Transform triangulations? Could be that nightmare, or just walking through a gallery of sorts…
Hard to keep up with, but it invites & holds…
Doug
On Nov 19, 2014, at 6:54 AM, Lawrence Upton <[log in to unmask]> wrote:
> Bright triangle turning into a sharp dog's head;
>
> not a Border Collie's, but something like.
>
> It's sky blue with a fluffy white cloud
>
> as a break between canopying trees;
>
> and that becomes a furry canine skull.
>
> A seal comes up through triangular gaps
>
> in ice. Someone passes a macaroon.
>
> Traffic goes by outside. A fat-necked man
>
> keeps eyes shut tightly and continues talking
>
> to his wife though she is not listening.
>
> They close the curtains too early. It's day.
>
> It's still really very light. Brown shadows
>
> dart about the fourth wall of the room. Two hands
>
> beside guns on a low coffee table.
>
> Later, when it's dark, you go back into
>
> that room again, to the sudden darkness. Somehow
>
> there's light there as if there were inner shine
>
> in your head but you cannot see how much
>
> it's heavily smudged charcoal. The afternoon,
>
> then birdsong; melting butter loud-sizzling
>
> in a deep-bottomed pan. Sunlight on a loch;
>
> fishing rods upright in fishermen's hands; the hills
>
> opposite beneath the sun, detail in glare.
>
> Geometric shapes; industrial units
>
> above the prefabricated new estate;
>
> incandescence of the setting star; white light
>
> blinking in the video camera; notation
>
> of seconds being recorded with action;
>
> jagged pan across nineteen thirties' apartments;
>
> most of the curtains pulled back, but no sign
>
> of activity, yet a sense that all those rooms
>
> are inhabited.
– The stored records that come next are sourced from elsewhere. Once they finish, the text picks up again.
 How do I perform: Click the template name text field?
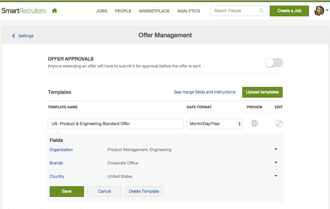(116, 124)
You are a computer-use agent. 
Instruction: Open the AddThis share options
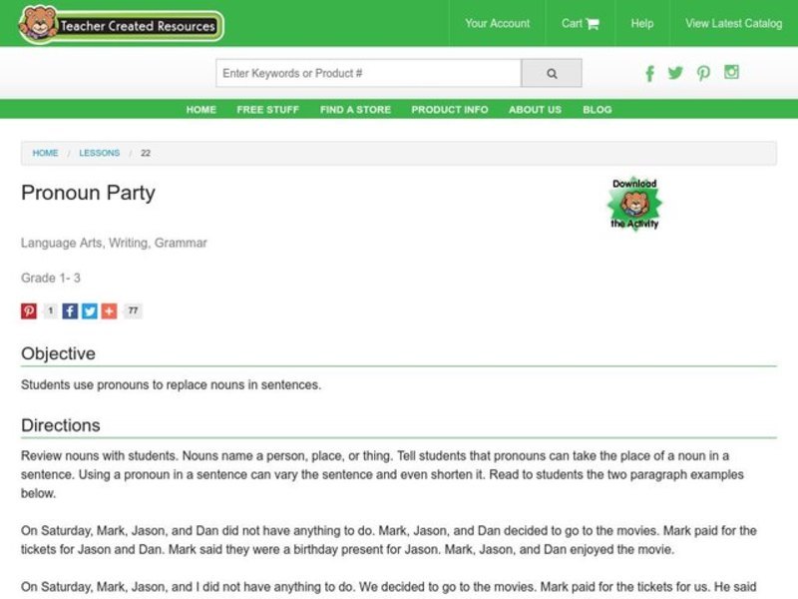112,310
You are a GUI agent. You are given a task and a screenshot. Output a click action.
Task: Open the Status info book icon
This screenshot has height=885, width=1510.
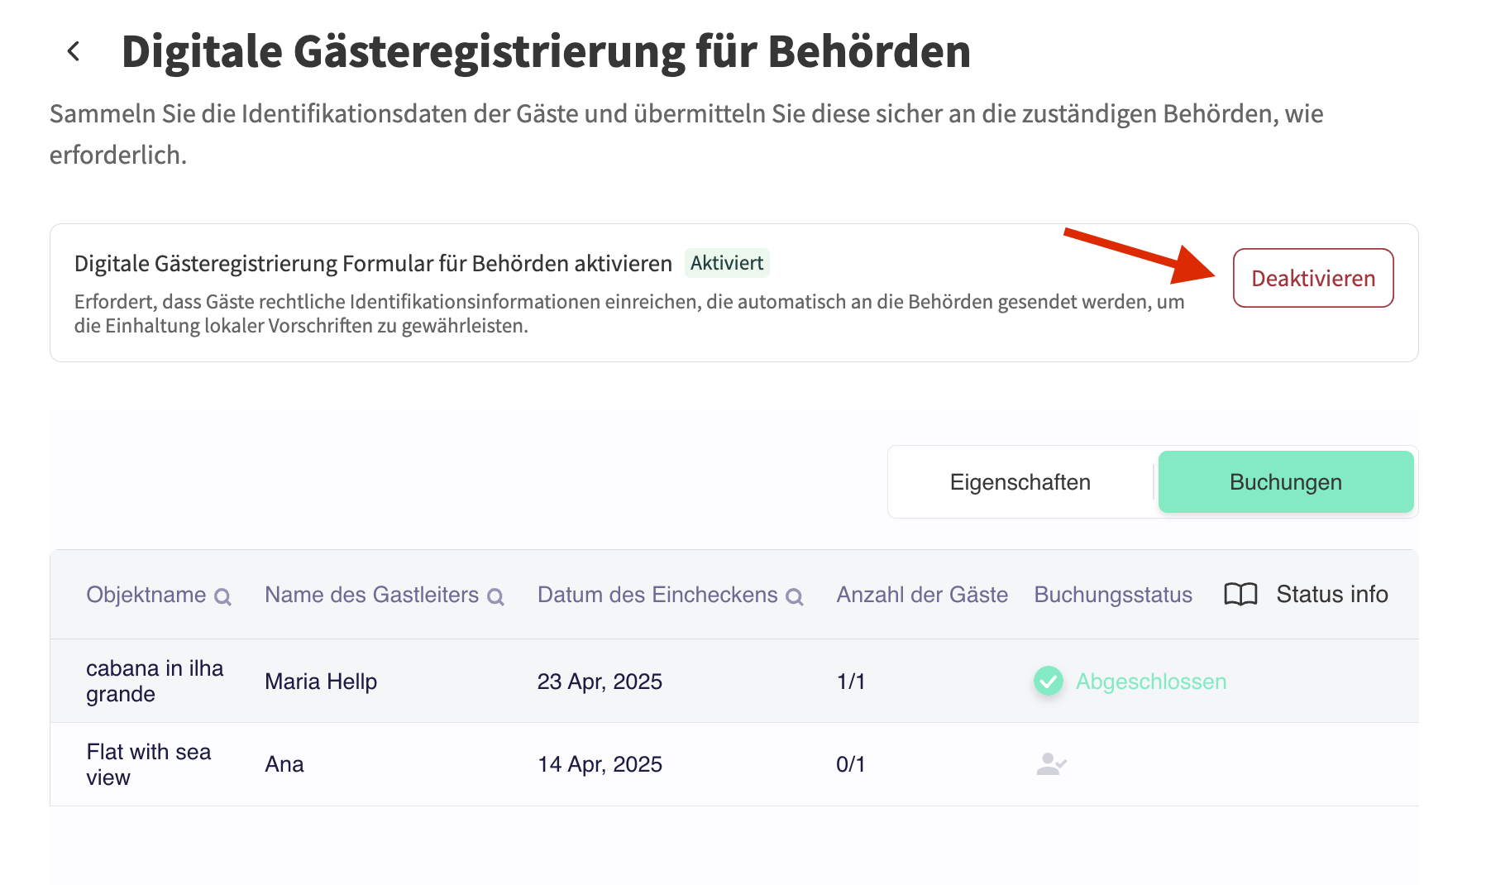coord(1240,595)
The Christmas tree from Norway,
>
> fifteen degrees from upright, being tugged;
>
> an expectant murmuring in a mad crowd;
>
> an oily blueness in the stream as it
>
> goes down, like petrol poured from a can. You know,
>
> dear, says his wife, she spends money
>
> compulsively. Everything she'll buy's sensible
>
> in itself, but she never wants anything
>
> of it. She spends money from need of work.
>
> Paste blue fractures of paint superimposed
>
> on the surface, breaking the illusion of pictures.
>
> A little ochre-coloured pendant of rock
>
> he does not recognise. She picks it up
>
> and looks at it and says chalcedony;
>
> but that's said just for its sonic effect
>
> and's not a realistic suggestion.
>
> Song of the reel upon the rod. Opens
>
> his eyes. Still going terribly fast. Always
>
> been scared of motorbikes. Am I on one?
>
> Fingers are getting tired; he can't hold on
>
> much longer. Horse with white down the middle
>
> of its nose jogs out of the black and white
>
> photograph crumpled up beside the gas fire.
>
Douglas Barbour
[log in to unmask]
Recent publications: (With Sheila E Murphy) Continuations & Continuation 2 (UofAPress).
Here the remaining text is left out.